(Records for locating displayed items)
* Start *

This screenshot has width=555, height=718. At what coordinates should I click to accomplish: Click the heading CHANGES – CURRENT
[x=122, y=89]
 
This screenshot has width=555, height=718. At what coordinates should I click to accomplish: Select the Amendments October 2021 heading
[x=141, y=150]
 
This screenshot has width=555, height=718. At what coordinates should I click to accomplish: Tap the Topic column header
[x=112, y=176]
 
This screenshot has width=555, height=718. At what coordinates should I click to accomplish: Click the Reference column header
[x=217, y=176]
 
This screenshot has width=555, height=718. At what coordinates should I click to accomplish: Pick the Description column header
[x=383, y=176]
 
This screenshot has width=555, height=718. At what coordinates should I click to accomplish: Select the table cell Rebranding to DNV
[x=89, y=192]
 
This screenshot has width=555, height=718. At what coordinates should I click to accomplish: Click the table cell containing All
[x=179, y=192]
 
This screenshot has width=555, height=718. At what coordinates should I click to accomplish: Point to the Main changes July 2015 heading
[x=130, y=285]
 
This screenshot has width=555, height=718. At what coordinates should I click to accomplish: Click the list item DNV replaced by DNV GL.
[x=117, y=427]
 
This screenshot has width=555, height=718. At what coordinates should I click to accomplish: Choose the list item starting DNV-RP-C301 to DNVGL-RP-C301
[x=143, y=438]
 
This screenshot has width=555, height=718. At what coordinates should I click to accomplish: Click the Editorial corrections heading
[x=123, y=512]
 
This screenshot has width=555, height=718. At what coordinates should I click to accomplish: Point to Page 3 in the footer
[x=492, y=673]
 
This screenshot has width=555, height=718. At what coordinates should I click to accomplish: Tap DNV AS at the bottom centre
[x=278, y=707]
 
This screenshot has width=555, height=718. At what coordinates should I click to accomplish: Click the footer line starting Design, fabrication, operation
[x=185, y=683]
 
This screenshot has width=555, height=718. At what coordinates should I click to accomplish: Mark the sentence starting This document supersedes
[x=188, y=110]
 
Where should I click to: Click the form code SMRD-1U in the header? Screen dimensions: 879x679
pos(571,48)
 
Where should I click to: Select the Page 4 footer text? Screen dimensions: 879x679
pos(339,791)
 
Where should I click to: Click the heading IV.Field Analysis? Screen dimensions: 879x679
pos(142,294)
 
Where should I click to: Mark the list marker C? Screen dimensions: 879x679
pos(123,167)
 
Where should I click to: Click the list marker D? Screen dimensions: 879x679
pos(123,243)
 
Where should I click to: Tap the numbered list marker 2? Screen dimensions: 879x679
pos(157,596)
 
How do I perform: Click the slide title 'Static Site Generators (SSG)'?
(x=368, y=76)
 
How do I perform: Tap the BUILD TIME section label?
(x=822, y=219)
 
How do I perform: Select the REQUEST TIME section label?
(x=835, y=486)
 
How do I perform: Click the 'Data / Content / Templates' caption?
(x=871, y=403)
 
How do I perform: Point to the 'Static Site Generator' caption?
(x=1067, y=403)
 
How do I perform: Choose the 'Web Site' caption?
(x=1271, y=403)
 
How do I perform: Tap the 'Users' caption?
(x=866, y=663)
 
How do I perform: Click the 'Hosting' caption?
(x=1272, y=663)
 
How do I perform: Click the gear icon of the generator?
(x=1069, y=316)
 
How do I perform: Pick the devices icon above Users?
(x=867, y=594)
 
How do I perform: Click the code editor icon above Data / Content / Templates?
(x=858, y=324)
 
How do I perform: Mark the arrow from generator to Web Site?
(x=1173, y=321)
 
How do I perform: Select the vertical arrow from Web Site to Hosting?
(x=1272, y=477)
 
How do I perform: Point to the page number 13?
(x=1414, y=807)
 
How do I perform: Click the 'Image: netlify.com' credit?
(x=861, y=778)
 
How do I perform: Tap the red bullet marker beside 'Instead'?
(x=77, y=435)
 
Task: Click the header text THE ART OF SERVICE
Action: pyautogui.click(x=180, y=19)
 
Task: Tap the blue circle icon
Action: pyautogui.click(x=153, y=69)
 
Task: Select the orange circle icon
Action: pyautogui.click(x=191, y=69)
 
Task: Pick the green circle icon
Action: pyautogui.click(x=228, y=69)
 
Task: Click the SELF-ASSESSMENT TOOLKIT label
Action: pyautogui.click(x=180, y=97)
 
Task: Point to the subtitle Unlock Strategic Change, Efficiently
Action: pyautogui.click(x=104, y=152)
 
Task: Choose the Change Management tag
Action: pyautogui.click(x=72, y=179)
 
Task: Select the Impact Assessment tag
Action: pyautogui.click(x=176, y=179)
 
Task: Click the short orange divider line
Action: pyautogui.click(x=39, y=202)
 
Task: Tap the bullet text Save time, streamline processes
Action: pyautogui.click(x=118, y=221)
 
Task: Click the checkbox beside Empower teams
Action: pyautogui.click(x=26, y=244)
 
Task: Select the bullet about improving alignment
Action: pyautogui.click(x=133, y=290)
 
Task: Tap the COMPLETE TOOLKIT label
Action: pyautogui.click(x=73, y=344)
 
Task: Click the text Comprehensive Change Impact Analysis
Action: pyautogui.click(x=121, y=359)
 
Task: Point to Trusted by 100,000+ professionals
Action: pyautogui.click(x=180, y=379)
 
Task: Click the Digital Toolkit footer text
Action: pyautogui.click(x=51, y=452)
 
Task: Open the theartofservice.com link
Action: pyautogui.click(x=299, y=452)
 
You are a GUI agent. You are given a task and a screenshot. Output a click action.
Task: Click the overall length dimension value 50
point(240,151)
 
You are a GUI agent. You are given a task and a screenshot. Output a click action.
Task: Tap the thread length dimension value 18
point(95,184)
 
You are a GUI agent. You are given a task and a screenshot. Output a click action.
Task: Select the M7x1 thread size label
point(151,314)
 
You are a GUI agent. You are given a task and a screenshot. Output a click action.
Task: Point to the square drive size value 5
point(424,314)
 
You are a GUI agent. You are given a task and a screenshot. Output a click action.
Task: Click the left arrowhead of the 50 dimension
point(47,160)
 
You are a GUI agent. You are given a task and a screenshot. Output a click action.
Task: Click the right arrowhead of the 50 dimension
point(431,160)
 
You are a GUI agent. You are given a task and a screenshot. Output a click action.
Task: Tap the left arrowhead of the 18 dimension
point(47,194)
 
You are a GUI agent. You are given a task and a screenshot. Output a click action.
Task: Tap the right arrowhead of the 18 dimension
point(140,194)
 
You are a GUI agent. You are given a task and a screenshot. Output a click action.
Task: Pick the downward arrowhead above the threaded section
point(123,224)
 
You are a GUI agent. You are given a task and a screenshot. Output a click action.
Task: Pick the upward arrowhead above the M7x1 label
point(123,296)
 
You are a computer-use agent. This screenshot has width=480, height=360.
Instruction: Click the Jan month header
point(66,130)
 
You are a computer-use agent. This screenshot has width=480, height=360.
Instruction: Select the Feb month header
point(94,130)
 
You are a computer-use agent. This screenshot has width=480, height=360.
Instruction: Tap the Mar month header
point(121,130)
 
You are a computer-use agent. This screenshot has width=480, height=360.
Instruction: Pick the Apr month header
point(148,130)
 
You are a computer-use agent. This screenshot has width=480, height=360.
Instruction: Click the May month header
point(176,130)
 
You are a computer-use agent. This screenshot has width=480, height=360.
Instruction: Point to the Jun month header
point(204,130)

* End *

TASK STATEMENT |
Copy the records above from the start through the line that contains "[x=141, y=150]", with both ends included.

SOLUTION TO THIS PROBLEM |
This screenshot has width=555, height=718. At what coordinates should I click to accomplish: Click the heading CHANGES – CURRENT
[x=122, y=89]
 
This screenshot has width=555, height=718. At what coordinates should I click to accomplish: Select the Amendments October 2021 heading
[x=141, y=150]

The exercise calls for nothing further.